BEGIN Entries shown
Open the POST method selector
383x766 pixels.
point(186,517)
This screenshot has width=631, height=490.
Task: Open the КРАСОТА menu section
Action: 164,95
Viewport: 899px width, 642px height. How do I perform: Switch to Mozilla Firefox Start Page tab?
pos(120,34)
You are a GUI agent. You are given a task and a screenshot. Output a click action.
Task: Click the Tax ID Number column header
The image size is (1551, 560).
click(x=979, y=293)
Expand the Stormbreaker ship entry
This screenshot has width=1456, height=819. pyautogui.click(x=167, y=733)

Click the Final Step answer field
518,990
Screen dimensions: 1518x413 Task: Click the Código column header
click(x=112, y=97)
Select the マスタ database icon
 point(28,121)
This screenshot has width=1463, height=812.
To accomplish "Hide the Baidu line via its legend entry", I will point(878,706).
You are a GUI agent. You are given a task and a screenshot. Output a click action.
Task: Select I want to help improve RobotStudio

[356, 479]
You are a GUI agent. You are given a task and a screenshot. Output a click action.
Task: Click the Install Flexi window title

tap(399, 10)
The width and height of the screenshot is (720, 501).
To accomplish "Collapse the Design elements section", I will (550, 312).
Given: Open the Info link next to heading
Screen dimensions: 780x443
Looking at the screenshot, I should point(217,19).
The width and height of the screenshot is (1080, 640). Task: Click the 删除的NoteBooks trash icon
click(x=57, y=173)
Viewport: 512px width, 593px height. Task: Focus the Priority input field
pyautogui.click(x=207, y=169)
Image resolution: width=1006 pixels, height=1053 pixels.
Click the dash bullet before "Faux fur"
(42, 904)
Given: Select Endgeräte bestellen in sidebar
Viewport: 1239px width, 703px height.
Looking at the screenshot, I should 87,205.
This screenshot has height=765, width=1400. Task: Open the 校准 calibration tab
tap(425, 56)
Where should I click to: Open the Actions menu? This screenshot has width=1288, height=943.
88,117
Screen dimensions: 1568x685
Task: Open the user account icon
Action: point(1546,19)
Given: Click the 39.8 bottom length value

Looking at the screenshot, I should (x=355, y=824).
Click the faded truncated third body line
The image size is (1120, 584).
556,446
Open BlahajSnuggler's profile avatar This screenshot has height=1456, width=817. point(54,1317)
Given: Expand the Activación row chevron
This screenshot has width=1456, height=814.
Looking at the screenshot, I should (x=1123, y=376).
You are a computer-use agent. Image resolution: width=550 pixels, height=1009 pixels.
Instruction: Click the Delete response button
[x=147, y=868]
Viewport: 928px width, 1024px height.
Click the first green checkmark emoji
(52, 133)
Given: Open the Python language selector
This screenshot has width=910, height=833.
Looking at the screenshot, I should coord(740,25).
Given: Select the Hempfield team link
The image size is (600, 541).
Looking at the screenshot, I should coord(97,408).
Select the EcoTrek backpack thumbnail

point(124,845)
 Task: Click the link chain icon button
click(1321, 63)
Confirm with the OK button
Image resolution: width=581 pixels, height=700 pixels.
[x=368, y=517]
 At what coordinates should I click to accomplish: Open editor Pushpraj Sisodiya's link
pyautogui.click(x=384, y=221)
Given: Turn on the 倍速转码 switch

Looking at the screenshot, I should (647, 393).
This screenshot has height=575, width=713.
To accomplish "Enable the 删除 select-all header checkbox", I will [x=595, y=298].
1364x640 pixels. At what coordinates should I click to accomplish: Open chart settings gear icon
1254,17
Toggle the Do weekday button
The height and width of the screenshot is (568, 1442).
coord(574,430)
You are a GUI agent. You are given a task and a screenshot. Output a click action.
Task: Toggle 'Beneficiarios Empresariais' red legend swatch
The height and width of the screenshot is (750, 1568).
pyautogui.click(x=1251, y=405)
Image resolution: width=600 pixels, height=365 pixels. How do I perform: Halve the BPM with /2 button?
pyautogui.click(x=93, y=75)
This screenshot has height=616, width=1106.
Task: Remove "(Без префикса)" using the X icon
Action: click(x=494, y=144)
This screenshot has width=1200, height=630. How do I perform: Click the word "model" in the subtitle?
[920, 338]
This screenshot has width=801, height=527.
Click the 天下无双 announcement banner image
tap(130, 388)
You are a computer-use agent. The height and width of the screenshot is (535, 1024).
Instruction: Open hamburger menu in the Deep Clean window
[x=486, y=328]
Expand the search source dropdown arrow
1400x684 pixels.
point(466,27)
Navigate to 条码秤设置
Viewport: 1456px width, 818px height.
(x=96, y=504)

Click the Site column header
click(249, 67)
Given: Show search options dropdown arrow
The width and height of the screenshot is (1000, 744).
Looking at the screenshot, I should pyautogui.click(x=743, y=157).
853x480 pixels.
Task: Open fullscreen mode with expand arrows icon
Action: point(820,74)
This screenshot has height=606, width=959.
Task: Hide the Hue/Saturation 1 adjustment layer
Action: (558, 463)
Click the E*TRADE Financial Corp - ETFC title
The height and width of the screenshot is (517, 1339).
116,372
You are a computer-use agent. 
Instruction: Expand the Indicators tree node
END Entries shown
• **Task directions**
Go through the data above and copy each line that holds the word "computer".

• **The completed task**
You are a computer-use agent. Image resolution: width=550 pixels, height=1009 pixels.
You are a computer-use agent. The height and width of the screenshot is (535, 1024).
You are a computer-use agent. 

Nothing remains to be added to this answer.